目前國內應用mNGS診斷PJI尚處于起步階段，本研究通過傳統微生物培養方法和mNGS技術檢測PJI標本，比較兩者診斷效能，評估mNGS對PJI病原學診斷的臨床價值。

資料和方法

研究對象收集2017年1月—2019年12月在復旦大學附屬中山醫院行人工關節置換術后出現疑似PJI癥狀而住院的患者。根據2011版美國骨骼肌肉感染協會（Musculoskeletal Infection Society，MSIS）診斷標準［5］進行診斷（圖1）。納入標準：（1）臨床資料完善，可行MSIS診斷；（2）配合隨訪；（3）知情同意；（4）關節液與假體周圍組織均行病原培養與mNGS測序。排除標準：（1）因各種原因不能配合者；（2）取材過程中存在明確污染；（3）臨床取樣量不足；（4）資料不全無法進行MSIS診斷。
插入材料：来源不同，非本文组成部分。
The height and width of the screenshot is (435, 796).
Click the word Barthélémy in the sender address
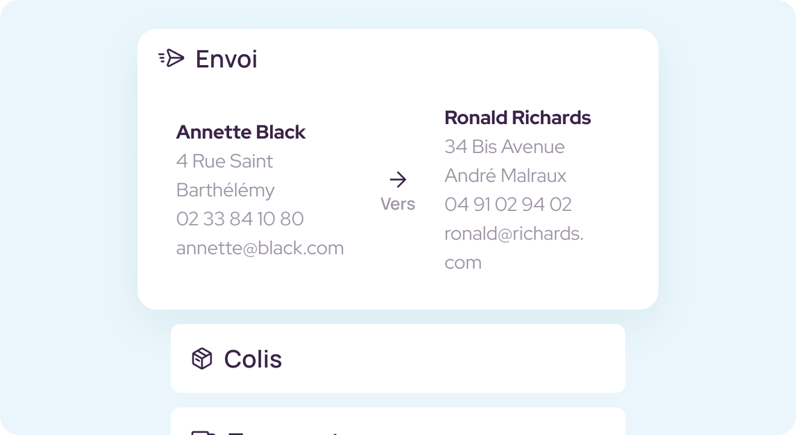point(226,190)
圖1 研究流程圖Fig 1 Research flowchart

取樣操作所有患者手術過程中均進行關節液和假體周圍組織取樣。

關節液取樣：術中切開關節囊前，用無菌針筒進行關節腔穿刺，抽取關節液，避免混入血液。取樣分為兩部分，一部分直接注射進需氧、厭氧、真菌和血培養瓶中，30 min內運送至我院檢驗科微生物室，另一部分裝入無脫氧核糖核酸酶的無菌凍存容器中，30 min內置于-80℃冰箱保存。
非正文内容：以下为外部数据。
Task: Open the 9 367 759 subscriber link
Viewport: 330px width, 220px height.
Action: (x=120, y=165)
假體周圍組織取樣：翻修術中使用無菌手術刀在3處不同部位（存在炎癥的部位）切取假體周圍組織，避免混入液體。裝入無菌容器中，30 min內行傳統微生物培養；在微生物室無菌條件下，與3 mL腦心浸液肉湯混合研磨1 min，形成組織勻漿后進行培養，剩余組織勻漿裝入無脫氧核糖核酸酶的無菌凍存容器中，于-80℃冰箱保存。

病原體培養于我院檢驗科行病原體培養，分別于血瓊脂平板、巧克力平板、念珠菌顯色平板、沙氏葡萄糖瓊脂培養基平板、分枝桿菌培養系統行細菌、真菌和分枝桿菌培養。應用鑒定藥敏系統和飛行時間質譜鑒定以確認病原體。
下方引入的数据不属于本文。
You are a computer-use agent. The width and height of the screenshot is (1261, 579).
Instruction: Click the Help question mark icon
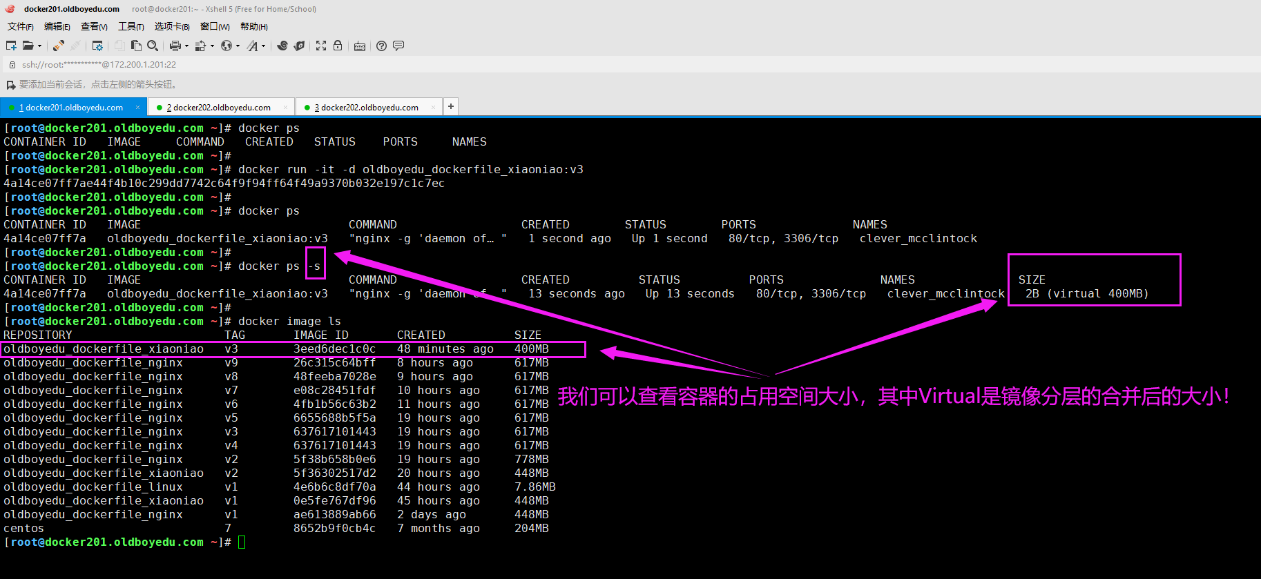point(381,46)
mNGS檢測與數據分析按照華大基因BGISEQ-100平臺標準測序流程進行測序。

提取核酸：室溫下解凍標本，取0.6 mL關節液/組織勻漿，混合1 g玻璃珠（半徑0.5 mm），在破壁管中以16 000×g高速離心10 min，取0.3 mL破壁產物，根據天根試劑盒步驟操作，提取核酸。取500 ng核酸，根據標準化操作指南行超聲，破碎至200～300 bp的片段。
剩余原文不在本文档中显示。